Tuesday, September 20, 2005

We the people, in order to . . . insure domestic Tranquility. . .

v 1. To make sure or secure; as, to insure safety to any one. [1913 Webster]
2: be careful or certain to do something; make certain of something;
n 1: a disposition free from stress or emotion
2: a state of peace and quiet

Despite the current focus of the Religious Right, I doubt the Founding Fathers were referring to the state of our households with their third constitutional goal.
The domestic tranquility they were concerned about was the relationships between the Colonies.
Europe had just spent the better part of the last century in a series of domestic squabbles.

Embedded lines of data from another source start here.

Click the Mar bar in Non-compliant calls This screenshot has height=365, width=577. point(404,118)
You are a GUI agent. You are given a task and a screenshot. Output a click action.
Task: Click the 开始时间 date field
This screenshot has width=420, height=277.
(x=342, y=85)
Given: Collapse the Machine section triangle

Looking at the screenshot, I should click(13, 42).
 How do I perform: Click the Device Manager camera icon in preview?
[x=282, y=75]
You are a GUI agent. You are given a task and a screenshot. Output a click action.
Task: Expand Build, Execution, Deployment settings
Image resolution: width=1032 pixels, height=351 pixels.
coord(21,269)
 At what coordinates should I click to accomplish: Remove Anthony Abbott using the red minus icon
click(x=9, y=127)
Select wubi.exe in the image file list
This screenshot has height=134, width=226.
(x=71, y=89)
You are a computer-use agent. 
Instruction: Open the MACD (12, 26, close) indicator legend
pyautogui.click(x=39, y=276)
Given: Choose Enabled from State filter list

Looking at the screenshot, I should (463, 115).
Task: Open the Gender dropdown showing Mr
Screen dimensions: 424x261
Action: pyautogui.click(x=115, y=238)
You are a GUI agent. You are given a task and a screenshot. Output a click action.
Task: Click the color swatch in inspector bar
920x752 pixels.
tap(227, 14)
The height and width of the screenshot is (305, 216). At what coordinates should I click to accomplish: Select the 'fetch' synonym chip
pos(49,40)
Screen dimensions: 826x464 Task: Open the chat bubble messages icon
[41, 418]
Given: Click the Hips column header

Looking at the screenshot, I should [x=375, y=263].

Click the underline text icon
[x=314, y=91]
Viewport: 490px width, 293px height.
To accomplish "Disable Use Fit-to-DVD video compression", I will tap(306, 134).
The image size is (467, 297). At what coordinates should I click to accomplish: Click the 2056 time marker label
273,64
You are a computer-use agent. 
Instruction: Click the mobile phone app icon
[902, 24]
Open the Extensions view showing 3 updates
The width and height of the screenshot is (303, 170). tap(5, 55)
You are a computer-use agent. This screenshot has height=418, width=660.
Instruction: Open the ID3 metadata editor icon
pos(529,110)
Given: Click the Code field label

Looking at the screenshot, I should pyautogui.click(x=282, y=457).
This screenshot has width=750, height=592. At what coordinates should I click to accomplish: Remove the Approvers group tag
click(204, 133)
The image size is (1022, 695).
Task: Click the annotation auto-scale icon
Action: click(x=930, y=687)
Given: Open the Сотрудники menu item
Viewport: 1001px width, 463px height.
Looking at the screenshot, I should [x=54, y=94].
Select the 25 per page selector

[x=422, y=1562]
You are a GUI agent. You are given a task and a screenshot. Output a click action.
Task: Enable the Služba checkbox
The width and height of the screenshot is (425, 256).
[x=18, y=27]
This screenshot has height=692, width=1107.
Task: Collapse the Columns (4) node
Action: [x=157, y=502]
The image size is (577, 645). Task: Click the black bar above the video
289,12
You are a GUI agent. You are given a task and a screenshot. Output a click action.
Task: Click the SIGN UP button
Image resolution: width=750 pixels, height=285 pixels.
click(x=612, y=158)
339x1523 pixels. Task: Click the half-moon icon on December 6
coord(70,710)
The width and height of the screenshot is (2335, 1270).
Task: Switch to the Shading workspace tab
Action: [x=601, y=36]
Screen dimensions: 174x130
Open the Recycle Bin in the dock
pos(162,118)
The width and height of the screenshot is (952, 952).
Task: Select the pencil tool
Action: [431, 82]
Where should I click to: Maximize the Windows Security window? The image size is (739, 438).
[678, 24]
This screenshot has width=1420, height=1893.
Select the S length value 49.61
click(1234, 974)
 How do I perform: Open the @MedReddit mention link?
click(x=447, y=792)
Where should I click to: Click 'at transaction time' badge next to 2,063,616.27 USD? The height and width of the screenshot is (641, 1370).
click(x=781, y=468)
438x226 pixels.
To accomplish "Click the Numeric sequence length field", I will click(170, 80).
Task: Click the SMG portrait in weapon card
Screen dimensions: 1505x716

The Austrian Succession, the Seven Years War, the Great Northern War - all these, and several others, were little territorial struggles between neighbours. Prussia trying to grab Silesia, Austria grabbing Milan - this was what the rulers of the time did to improve their economy and prestige. Easier to seize a good agricultural area than to create one.
The Founding Fathers wanted to avoid having the Thirteen Colonies become thirteen warring states, expending their strengths in attempts to become number one. The Constitution was meant to create a central government in which all states would be equal.
Today, of course, the electoral votes of three states are crucial, and many states get attention according to the number of votes they can bring to the table. Texas, New York, California, and, yes, Ohio and Florida get a lot more attention (ie money) than North Dakota and Oregon.
This was never the Framer's intent. They wanted a united country, not an eternal squabble for pork barrel dollars and Congressional attention.
Pity. Another goal down the drain.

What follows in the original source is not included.